Implementation of tele-ICU may improve patient outcomes, but the costs of these programs are unknown. Gaurav Kumar, MD, of the division of pulmonary, critical care, and occupational health at the University of Iowa, Carver College of Medicine in Iowa City, and colleagues performed a systematic literature review to summarize existing data on the costs of tele-ICU, and collected detailed data on the costs of implementing a tele-ICU in a network of Veterans Health Administration (VHA) hospitals.

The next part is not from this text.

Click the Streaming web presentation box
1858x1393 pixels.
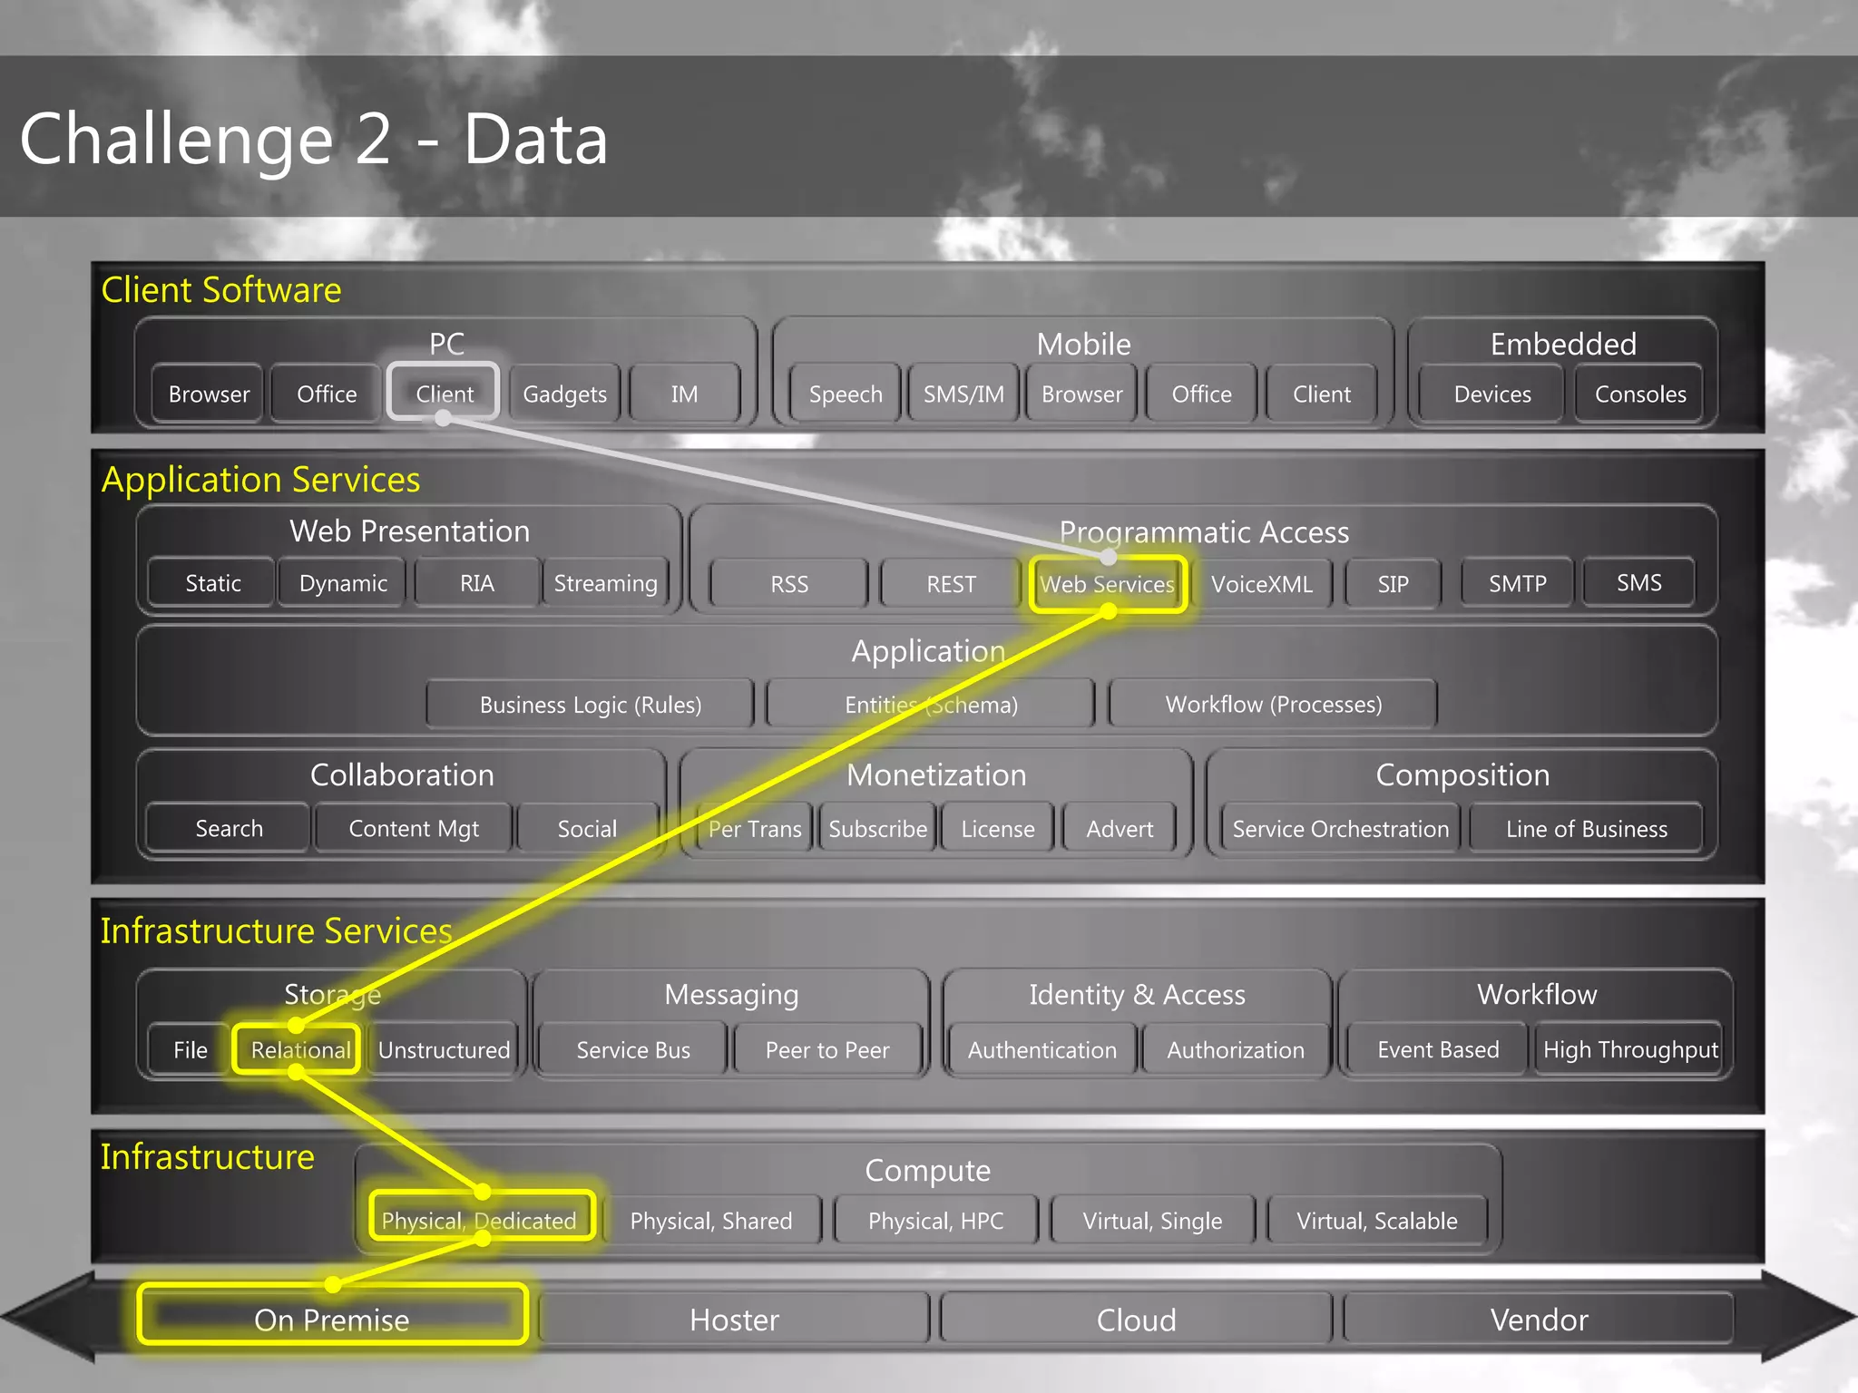pos(605,583)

To do this, they reviewed studies published between Jan. 1, 1990, and July 1, 2011, reporting costs of tele-ICU programs. This systematic review identified eight studies involving 29 ICUs from 26 hospitals that provided tele-ICU cost data. Then, the researchers obtained the costs of implementing a tele-ICU program in a network of seven VHA hospitals and reported these costs in light of the existing literature.
Technology is “an important component of tele-ICU costs,” the authors commented on the existing IT available within VHA. The VHA already had an advanced EHR; however, this EHR did not have the capabilities of managing continuous critical care data in a clinical information system (CIS). The EHR allowed for documentation and note writing, order entry with decision support, test result data and demographic administrative data.

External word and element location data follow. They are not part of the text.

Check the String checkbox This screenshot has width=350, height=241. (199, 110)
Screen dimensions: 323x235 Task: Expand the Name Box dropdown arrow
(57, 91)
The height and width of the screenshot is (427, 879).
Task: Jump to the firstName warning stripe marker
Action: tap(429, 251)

According to the authors, optimal tele-ICU programs include both an EHR and a real-time critical care CIS. “The VHA tele-ICU implementation did not require purchase of an EHR as the VHA already had an EHR, however the tele-ICU implementation did require purchase of a CIS and these costs are included in our analysis,” they wrote.

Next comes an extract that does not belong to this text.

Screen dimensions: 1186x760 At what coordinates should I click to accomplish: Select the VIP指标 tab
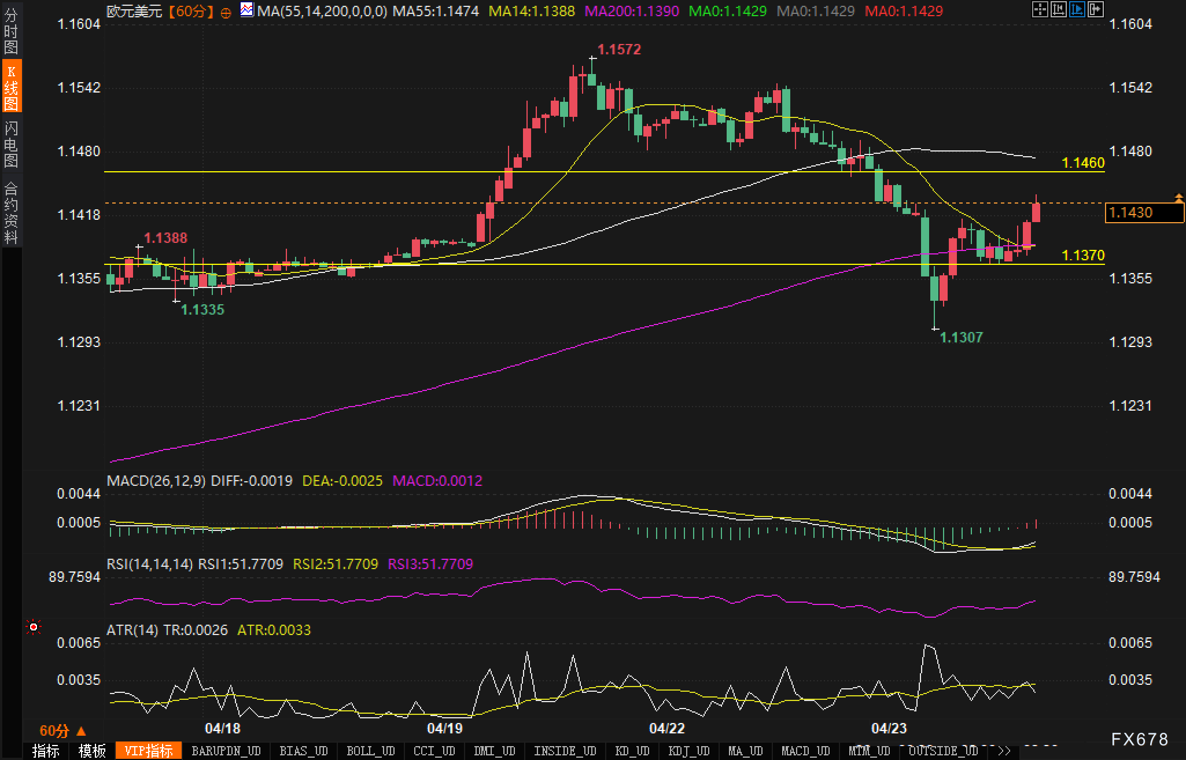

These studies suggested combined implementation and first year of operation costs for a tele-ICU program of $50,000 to $100,000 per monitored ICU-bed, according to Kumar et al. Changes in patient care costs after tele-ICU implementation ranged from a $3,000 reduction to a $5,600 increase in hospital cost per patient.
In an analysis of VHA data, the researchers found the total cost for implementation combined with the total first-year tele-ICU operation costs to be $123,000 per ICU bed. When initial investments are depreciated over five years, the combined costs for technology and operation in the first year are estimated at $70,000 to $87,000 per ICU bed.
The authors declared no financial conflicts of interest, but they acknowledged the accounting and financial assistance of the VHA Decision Support System, Michael Windschitl, RN, MBA, and the Minneapolis VHA Chief Finance Officer LeAnn Stomberg for acquisition of data, analysis of data and critical revision of the manuscript for important intellectual content.